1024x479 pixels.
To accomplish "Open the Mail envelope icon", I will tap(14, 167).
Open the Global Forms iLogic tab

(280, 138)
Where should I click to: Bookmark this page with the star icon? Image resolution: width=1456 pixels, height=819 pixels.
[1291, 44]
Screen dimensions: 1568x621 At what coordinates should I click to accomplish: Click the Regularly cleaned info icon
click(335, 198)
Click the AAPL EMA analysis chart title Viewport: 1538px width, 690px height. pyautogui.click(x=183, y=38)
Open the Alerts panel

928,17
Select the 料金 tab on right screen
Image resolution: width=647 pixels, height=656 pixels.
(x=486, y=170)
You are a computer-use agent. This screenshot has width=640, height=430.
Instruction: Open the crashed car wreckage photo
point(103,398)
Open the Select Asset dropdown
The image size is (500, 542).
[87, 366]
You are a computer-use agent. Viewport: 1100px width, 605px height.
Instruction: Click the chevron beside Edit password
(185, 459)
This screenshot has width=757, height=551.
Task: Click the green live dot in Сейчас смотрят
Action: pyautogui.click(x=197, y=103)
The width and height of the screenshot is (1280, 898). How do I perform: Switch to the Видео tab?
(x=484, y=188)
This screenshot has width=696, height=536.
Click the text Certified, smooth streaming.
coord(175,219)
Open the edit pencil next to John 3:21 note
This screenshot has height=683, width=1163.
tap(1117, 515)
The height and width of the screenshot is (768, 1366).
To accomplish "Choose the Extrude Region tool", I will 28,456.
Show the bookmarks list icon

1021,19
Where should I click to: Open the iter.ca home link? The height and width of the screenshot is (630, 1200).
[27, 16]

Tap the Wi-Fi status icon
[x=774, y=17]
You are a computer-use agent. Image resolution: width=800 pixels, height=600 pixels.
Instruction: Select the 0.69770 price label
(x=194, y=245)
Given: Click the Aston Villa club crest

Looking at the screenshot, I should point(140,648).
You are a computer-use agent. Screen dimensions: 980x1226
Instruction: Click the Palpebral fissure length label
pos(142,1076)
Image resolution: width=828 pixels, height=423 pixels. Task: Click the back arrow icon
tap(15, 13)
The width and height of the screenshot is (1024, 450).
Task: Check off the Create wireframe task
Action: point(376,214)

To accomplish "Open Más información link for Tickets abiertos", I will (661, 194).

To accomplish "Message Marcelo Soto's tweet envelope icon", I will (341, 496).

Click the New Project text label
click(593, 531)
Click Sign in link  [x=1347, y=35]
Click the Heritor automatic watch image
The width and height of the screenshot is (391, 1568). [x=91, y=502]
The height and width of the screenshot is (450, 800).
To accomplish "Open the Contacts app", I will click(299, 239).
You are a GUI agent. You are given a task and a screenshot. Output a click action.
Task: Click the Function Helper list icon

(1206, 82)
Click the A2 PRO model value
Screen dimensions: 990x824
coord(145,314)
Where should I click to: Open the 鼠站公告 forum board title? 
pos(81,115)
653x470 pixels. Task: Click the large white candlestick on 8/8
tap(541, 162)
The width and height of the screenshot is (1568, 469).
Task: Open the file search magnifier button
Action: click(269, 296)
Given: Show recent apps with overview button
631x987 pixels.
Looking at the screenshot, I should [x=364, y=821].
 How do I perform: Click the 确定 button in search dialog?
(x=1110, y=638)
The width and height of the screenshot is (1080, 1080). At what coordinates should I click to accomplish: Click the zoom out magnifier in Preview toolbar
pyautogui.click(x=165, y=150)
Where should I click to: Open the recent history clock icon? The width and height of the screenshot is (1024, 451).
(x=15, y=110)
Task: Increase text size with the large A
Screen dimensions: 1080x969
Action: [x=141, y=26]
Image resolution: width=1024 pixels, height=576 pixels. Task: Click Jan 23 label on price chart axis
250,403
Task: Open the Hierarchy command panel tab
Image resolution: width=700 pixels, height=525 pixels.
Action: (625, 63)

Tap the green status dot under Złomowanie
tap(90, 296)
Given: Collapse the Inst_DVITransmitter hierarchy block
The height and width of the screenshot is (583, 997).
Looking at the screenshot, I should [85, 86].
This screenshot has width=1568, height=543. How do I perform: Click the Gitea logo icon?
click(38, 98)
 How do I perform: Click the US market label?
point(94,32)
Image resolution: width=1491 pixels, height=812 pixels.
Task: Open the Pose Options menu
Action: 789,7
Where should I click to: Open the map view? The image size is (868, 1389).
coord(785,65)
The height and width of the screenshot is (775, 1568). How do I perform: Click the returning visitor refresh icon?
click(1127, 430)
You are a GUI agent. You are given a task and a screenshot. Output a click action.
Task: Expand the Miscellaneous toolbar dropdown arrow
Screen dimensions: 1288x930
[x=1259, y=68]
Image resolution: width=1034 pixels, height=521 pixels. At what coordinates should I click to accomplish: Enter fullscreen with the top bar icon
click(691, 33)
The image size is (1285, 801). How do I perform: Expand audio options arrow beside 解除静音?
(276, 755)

* YOUR ASSIGNMENT
How many lines of the preceding listing hold the string "will"? Answer with the number only.

* TASK OUTPUT
5